The new scheme was inspired by the 2018 SACOSS Disability and Essential Services Conference, where presenters shared their dependence on and difficulty accessing essential services. SA Water then consulted more closely with some of those people and a number of other South Australians living with various disabilities. The program identified up to 15 potential initiatives or changes, with some already being implemented and others requiring investment over coming years.

Increased discount for Origin “Value” deal

In 2017 the SA Government invited electricity retailers to tender for the opportunity to offer a more attractive deal to consumers who receive the energy concession.

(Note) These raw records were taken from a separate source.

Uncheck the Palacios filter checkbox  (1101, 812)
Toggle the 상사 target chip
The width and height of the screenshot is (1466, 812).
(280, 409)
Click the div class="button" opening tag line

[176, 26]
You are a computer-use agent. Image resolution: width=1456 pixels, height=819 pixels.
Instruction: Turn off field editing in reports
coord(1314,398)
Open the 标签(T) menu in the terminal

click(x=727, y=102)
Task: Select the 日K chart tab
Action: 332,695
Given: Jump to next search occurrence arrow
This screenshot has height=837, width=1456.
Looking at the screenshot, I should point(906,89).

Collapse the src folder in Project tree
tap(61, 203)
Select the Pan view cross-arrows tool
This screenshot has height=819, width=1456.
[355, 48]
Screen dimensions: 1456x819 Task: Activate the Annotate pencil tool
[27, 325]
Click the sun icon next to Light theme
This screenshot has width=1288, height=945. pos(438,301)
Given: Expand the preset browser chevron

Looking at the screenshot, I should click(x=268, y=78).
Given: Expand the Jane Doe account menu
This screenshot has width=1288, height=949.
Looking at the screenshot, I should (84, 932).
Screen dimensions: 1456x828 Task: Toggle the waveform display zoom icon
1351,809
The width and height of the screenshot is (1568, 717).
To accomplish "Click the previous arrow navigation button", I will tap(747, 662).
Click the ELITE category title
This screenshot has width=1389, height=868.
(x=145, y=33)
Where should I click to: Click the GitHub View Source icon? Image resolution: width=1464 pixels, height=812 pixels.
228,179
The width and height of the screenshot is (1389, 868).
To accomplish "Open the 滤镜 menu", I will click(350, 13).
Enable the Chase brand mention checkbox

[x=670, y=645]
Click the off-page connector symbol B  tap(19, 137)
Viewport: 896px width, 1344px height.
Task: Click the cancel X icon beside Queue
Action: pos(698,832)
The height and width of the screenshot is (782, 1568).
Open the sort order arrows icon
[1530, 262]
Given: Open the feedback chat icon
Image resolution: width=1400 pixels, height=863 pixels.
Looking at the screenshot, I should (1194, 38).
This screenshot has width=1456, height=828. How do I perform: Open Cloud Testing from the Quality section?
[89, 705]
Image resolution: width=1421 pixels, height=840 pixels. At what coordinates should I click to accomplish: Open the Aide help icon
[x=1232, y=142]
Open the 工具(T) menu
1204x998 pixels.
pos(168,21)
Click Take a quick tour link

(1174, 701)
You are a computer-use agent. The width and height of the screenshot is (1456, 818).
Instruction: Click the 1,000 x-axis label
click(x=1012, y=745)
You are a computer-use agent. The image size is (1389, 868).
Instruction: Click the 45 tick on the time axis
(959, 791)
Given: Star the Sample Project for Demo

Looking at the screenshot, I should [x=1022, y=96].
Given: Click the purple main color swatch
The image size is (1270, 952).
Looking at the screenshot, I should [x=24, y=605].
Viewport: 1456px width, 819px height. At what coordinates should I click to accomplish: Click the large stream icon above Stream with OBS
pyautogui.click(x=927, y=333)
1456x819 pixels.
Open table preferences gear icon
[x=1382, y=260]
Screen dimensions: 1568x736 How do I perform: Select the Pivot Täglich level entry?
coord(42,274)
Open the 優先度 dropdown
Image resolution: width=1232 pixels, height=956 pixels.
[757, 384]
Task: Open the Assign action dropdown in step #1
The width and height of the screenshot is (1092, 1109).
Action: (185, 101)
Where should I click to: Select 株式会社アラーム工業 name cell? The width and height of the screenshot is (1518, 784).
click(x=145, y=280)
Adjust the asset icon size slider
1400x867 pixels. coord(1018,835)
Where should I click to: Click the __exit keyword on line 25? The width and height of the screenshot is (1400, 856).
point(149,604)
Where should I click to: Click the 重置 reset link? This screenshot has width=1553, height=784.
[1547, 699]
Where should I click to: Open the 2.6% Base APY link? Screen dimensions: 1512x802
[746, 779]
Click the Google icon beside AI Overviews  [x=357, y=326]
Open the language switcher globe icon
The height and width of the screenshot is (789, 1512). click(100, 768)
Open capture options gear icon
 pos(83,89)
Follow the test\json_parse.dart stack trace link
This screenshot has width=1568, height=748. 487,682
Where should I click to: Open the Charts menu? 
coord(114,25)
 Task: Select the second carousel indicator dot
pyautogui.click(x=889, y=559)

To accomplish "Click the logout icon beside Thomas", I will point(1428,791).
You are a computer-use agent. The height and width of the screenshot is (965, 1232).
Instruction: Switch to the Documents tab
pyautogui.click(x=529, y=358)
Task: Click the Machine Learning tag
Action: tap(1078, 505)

Origin Energy won the tender and from December 2017 introduced a discount offer that included an 18% discount on electricity usage and supply charges, and no extra fees and charges.  Origin committed to maintain this offer up to 30 June 2019. They also offered an 11% discount on natural gas usage and supply.

Following negotiations between the SA Government and Origin Energy to continue the discount offer beyond EOFY 2019, the electricity discount was increased to 20% for both usage and supply charges, effective from 15 April 2019.

More recently, the discount has been reviewed again, and in 2021 it stands at 21% off Origin’s electricity usage and supply rates. The gas discount remains at 11%.

Consumers already on the offer will have the higher discount automatically applied. While this discount offer does not have an end date, Origin may vary the electricity discount with 90 days’ notice.

About 170,000 South Australians are eligible to sign up to this Origin “Value” offer, as they receive the SA Government energy concession.

Read the State Government website’s Concessions Energy Discount Offer page for more information, and phone Origin Energy on 1300 791 465 to apply for the Concessions Energy Discount Offer. It’s also necessary for the customer to transfer their energy concession to Origin – this can only be done after receipt of their first bill and new account number from Origin. Call the ConcessionsSA Hotline on 1800 307 758 to arrange the transfer – the concession for the first bill will be applied retrospectively and credited to the second bill.